There are (5) Clips holding the door panel to the door frame.

This one isn't hard, just difficult to explain.  I like to start at the top, outside corner near the lock knob.  Simply pull the door panel out (towards you) and you will feel the clips start to release.  Continue working long the top, sides, and bottom until it is free.  Be careful not to let the door panel "hang" off the lock knob.  An extra set of hands makes this very easy, but I've done it solo many times...

Step 4: Disconnect the Wiring Harness

This is actually the toughest part imo, mainly because some of the connectors are a total pain to release in close-quarters and with the position you will be in...

As weird as it is, I have found that either having a creeper seat support the door panel, or lying on a pit mat and resting the door panel on my shoulder works best...If this sounds crazy, just trust me....you'll know what I mean when you attempt it.

The passenger side obviously has fewer wires...mainly just one for the window/lock and another for the courtesy light (which I think is the biggest pain, despite being the smallest).  I like to pull the connector from the door panel and then disconnect, this only nets you a few extra inches of "play," but it proves helpful to me.

The driver's side will have the courtesy light, power lock/window harness, and then another large plug (mirrors etc if I remember right).

This is really simple and anyone can do it, you will just have to spend a little time playing with the clearances to find what works best for you.

Step 5: Release the Door Release Rod

You know those plastic clips that ALWAYS break on your old Mopar?  This thing is very similar to that, but hopefully more durable.  All you need to do is lift up on the door release rod and swing it out of the way...by far the easiest of this series.

Step 6: Store the Door Panel

This seems obvious, but whatever your last connection, and where ever you are positioned, be ready for the door panel to drop down.  Keep in mind to not forget the door lock knob.  I like to let the door panel drop to my shoulder, then carefully maneuver myself back into a crouched position to lift the panel off the lock knob without pulling it in 18 inches.  If you did do that, don't worry, the stem is very flexible and you can bend it back into position.

Now just find somewhere safe to put the door panel.  If you will need multiple days to get the speakers swapped etc, make sure to keep it out of harms way and somewhere rain won't seep in on it etc.
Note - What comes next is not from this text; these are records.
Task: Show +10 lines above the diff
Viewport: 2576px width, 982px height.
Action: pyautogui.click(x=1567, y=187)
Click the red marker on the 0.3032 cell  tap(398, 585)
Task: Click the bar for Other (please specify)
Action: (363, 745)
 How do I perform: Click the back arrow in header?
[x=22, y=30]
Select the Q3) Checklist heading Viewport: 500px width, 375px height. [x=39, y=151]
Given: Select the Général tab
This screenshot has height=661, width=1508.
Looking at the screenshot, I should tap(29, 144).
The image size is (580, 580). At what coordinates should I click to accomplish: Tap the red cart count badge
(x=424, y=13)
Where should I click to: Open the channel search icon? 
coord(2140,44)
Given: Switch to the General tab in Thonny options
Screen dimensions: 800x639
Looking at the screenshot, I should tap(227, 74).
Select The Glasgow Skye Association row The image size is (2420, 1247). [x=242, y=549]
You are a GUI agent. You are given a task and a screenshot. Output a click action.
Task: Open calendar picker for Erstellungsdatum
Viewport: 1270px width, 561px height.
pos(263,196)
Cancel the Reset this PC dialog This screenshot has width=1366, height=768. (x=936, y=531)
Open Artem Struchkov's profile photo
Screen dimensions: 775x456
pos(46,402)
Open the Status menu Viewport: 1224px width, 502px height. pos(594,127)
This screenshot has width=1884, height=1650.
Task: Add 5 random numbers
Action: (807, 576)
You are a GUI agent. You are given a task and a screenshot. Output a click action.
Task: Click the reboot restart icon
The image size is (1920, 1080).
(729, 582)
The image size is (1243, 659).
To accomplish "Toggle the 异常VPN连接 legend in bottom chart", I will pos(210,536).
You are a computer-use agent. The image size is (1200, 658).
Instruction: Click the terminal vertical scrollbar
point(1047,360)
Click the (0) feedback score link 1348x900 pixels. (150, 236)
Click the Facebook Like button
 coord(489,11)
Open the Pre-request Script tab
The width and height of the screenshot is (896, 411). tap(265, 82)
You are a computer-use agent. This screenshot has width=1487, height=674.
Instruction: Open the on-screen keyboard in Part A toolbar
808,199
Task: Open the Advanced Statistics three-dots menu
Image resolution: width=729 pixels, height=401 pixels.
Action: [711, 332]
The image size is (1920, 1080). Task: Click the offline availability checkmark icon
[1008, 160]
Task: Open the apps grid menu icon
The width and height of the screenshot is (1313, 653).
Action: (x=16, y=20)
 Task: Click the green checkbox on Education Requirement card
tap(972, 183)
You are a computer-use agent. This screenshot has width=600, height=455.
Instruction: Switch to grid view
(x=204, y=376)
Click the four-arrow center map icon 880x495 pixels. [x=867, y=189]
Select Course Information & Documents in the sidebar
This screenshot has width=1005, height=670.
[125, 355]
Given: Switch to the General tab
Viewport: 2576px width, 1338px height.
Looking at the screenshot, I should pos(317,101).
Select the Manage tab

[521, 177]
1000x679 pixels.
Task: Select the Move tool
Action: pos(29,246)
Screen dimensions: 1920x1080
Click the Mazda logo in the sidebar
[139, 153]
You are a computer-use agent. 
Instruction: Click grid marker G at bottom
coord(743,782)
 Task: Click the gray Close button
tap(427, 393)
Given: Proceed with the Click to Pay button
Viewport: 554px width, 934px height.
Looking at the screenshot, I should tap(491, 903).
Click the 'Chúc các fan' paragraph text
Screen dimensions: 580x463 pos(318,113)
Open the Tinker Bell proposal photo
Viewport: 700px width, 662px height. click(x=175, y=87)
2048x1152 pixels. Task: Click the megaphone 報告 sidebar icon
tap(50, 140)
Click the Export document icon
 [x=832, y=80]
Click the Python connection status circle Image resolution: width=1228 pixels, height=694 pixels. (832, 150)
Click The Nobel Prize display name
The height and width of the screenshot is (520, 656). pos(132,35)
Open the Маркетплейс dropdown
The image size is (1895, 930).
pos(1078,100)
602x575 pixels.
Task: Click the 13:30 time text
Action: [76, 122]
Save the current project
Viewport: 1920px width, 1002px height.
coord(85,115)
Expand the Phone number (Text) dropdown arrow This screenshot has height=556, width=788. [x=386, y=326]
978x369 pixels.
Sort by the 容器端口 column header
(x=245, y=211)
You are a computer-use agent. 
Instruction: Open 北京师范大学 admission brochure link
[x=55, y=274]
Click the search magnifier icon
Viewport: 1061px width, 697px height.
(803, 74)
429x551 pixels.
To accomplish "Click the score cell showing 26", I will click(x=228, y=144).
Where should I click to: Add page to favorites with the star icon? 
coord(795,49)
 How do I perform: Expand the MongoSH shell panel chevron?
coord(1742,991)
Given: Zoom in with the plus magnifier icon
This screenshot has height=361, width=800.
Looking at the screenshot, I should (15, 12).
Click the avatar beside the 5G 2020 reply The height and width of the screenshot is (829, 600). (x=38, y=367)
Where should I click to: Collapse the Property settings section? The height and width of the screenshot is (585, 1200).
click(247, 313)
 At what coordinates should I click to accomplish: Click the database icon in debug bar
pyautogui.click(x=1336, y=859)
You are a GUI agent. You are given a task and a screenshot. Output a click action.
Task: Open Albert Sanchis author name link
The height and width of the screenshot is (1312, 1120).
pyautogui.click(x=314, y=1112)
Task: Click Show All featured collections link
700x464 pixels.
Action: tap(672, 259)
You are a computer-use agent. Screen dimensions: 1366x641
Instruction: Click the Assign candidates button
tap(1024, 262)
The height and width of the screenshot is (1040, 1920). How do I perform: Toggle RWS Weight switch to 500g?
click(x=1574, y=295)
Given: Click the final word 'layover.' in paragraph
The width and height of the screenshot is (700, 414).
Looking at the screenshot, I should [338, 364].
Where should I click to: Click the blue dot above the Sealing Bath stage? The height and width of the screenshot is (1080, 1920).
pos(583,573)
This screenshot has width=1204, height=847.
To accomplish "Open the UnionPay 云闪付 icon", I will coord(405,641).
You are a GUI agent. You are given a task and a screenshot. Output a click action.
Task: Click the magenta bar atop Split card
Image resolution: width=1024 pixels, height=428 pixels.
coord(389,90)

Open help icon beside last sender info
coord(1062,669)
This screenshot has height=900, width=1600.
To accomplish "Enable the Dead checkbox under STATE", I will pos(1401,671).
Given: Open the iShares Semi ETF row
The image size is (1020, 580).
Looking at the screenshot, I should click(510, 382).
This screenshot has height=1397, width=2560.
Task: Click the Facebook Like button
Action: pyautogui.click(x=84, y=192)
Step 7:  Remove the Speaker or Speaker Pod

Depending on if you are going with a smaller, "drop-in" speaker, or a massive, aftermarket speaker you will need to either remove the speaker, or the speaker pod.

If you are swapping Bostons in on your 4-Speaker, or adding the Kicker line from Mopar they are drop-in replacements.

Grab your T15 Bit and remove the 4 screws holding the speaker to the speaker pod.  Disconnect the wiring to the speaker and carefully lift it out.
Now install your new speaker, connect the wiring, cinch it down with the T15 hardware, and call it good.

If you are going to install a Kappa or other high-quality aftermarket speaker you will likely need to modify the speaker pod.  Go ahead and just remove the (4) #2 Phillips Screws holding the pod to the door, disconnect the wiring harness, and you are golden.  On the bench, remove the (4) T15 Screws, mod your pod, and put it all back in place.

Granted, you will want to test out the sound from either speaker upgrade route you go, make sure you like it, have it dialed-in to your taste (aftermarket), and then get ready for the installation.

Step 8: Door Panel Installation

Hey, if you removed it, you can put it back on...I think it is actually a bit easier to do this than take one off...mainly because the electrical connections are so much easier to just plug-in.  Take your time to line it all up as things still get tight.

Just reverse the steps above and you are golden.

Before installing any hardware or pins make sure you have seated the (5) Pins.

I would suggest you install the (5) #2 Phillips Screws first, beginning with the door pull (center) and door handle.  Then slide the (7) Clips one-by-one into their openings, push the center pins in once to engage, and once more to seat.  When properly installed, they will sit flush.  Now the only way people will know your door panel was off is when they hear the tunes from your stereo!